Rewrite the records from the line containing "field trip (53, 231)" through the end of the records, inclusive, replacing "Potato Soup" with "Tomato Soup" and leaving everything else unchanged.

Begin Provided information

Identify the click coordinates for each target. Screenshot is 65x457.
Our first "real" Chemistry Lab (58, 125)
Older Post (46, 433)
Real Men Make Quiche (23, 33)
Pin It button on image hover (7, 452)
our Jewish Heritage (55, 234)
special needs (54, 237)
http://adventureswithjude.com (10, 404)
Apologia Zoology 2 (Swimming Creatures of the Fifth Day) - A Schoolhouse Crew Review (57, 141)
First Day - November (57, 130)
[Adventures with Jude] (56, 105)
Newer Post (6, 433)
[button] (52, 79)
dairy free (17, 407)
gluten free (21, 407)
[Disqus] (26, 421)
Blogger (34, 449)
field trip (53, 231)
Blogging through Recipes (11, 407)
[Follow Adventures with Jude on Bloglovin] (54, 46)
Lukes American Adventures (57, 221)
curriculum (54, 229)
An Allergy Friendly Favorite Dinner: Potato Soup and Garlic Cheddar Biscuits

End Provided information

Written solution:
field trip (53, 231)
Blogging through Recipes (11, 407)
[Follow Adventures with Jude on Bloglovin] (54, 46)
Lukes American Adventures (57, 221)
curriculum (54, 229)
An Allergy Friendly Favorite Dinner: Tomato Soup and Garlic Cheddar Biscuits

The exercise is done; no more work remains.